[Given instruction] Format everything from the entry containing "Aplicador de Amarrilho" down to the last entry as a two-column CSV headed target_text and click_answer. Give one row per entry, with its text and its answer each in a single quoted field and any line breaks turned into spaces.

[Records for this exercise]
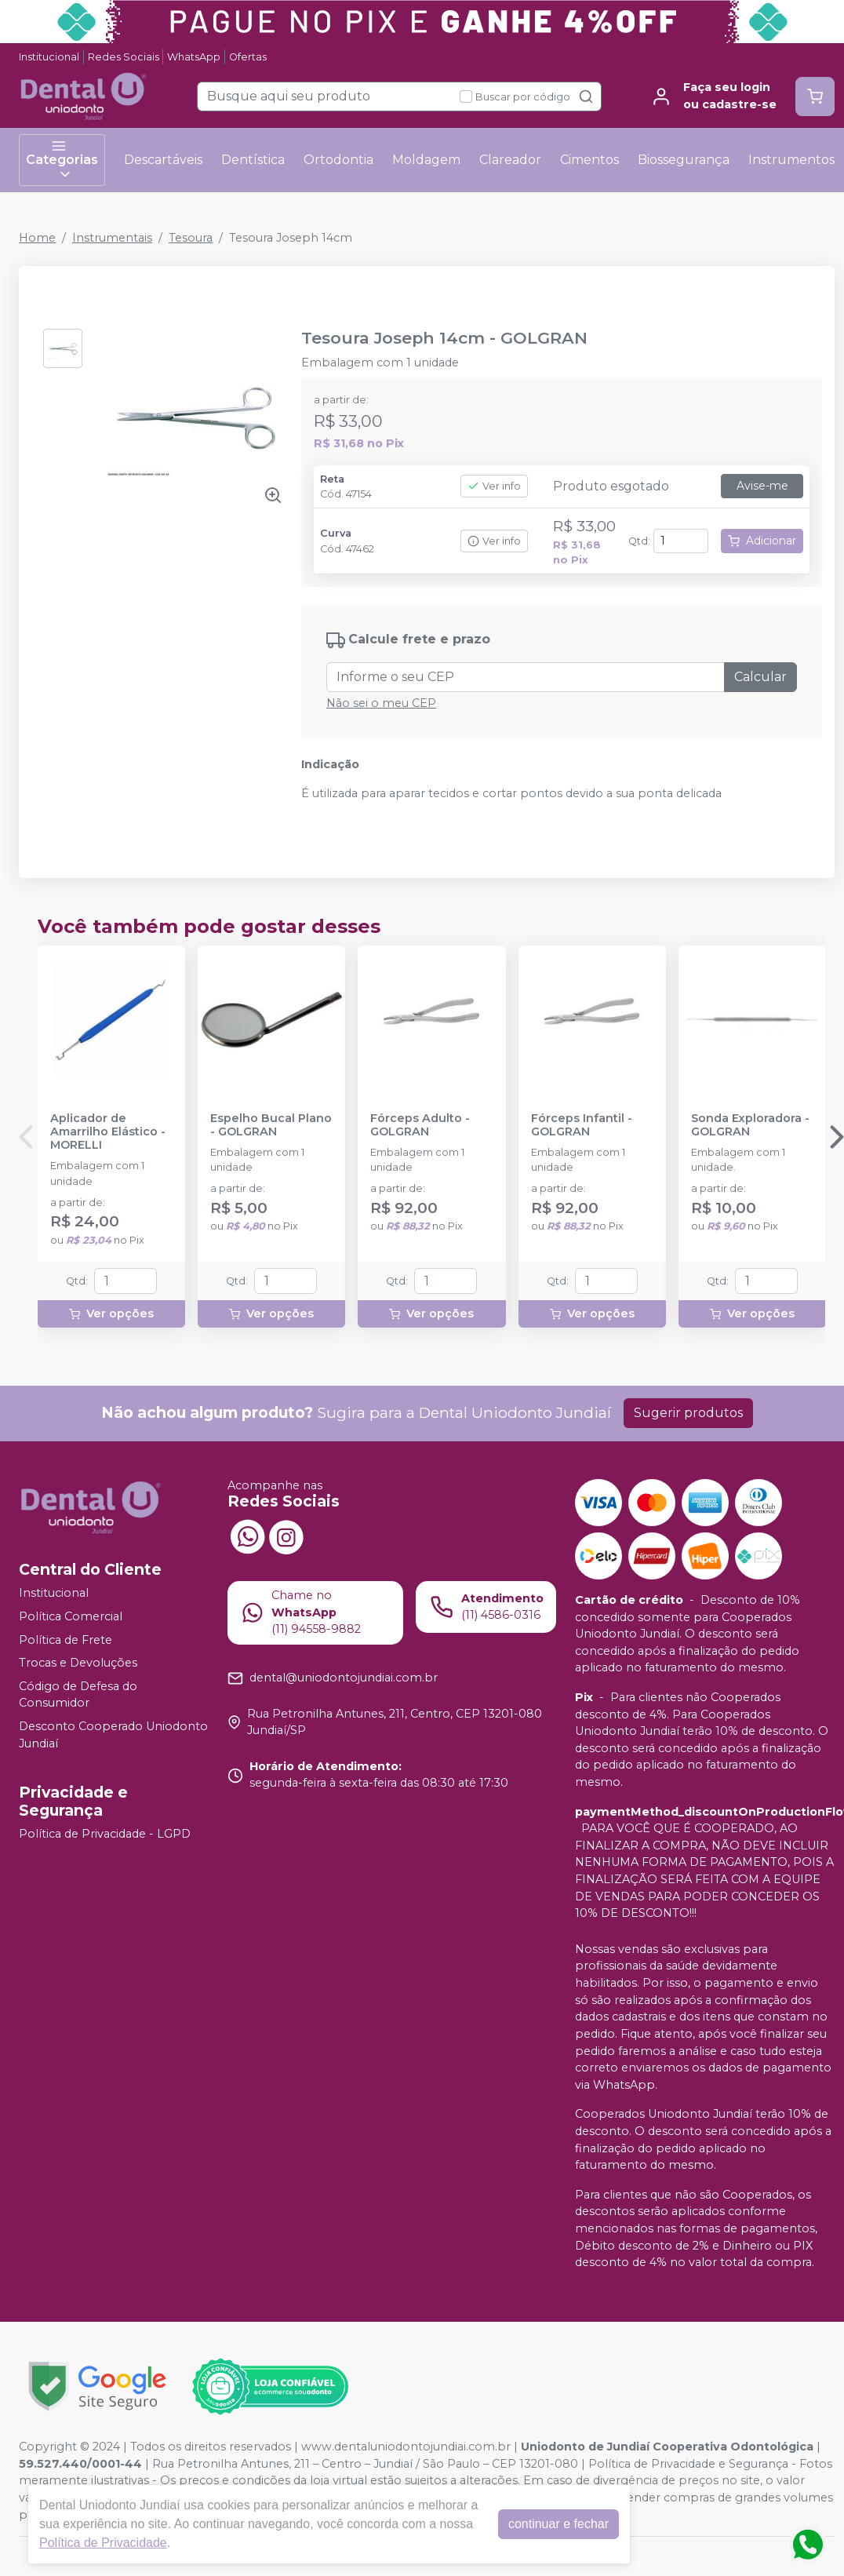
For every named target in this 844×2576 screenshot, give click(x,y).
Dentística (253, 159)
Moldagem (426, 159)
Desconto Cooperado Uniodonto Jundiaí (113, 1735)
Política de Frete (65, 1640)
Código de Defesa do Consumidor (78, 1695)
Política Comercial (70, 1616)
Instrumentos (791, 159)
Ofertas (248, 57)
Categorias (62, 160)
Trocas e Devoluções (78, 1663)
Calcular (760, 676)
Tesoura (191, 238)
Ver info (494, 486)
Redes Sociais (123, 57)
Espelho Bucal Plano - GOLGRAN (271, 1125)
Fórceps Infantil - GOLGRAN (581, 1125)
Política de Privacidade (103, 2542)
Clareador (510, 159)
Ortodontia (338, 159)
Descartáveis (163, 159)
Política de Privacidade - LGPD (105, 1834)
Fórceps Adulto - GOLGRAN (420, 1125)
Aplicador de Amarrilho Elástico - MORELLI (108, 1132)
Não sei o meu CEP (381, 703)
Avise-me (762, 486)
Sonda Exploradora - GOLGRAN (750, 1125)
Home (37, 238)
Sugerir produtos (688, 1412)
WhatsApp (193, 57)
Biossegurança (683, 159)
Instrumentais (112, 238)
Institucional (49, 57)
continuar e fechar (558, 2523)
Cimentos (589, 159)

[Reply to the exercise]
target_text,click_answer
"Aplicador de Amarrilho Elástico - MORELLI","(108, 1132)"
"Não sei o meu CEP","(381, 703)"
"Avise-me","(762, 486)"
"Sonda Exploradora - GOLGRAN","(750, 1125)"
"Home","(37, 238)"
"Sugerir produtos","(688, 1412)"
"WhatsApp","(193, 57)"
"Biossegurança","(683, 159)"
"Instrumentais","(112, 238)"
"Institucional","(49, 57)"
"continuar e fechar","(558, 2523)"
"Cimentos","(589, 159)"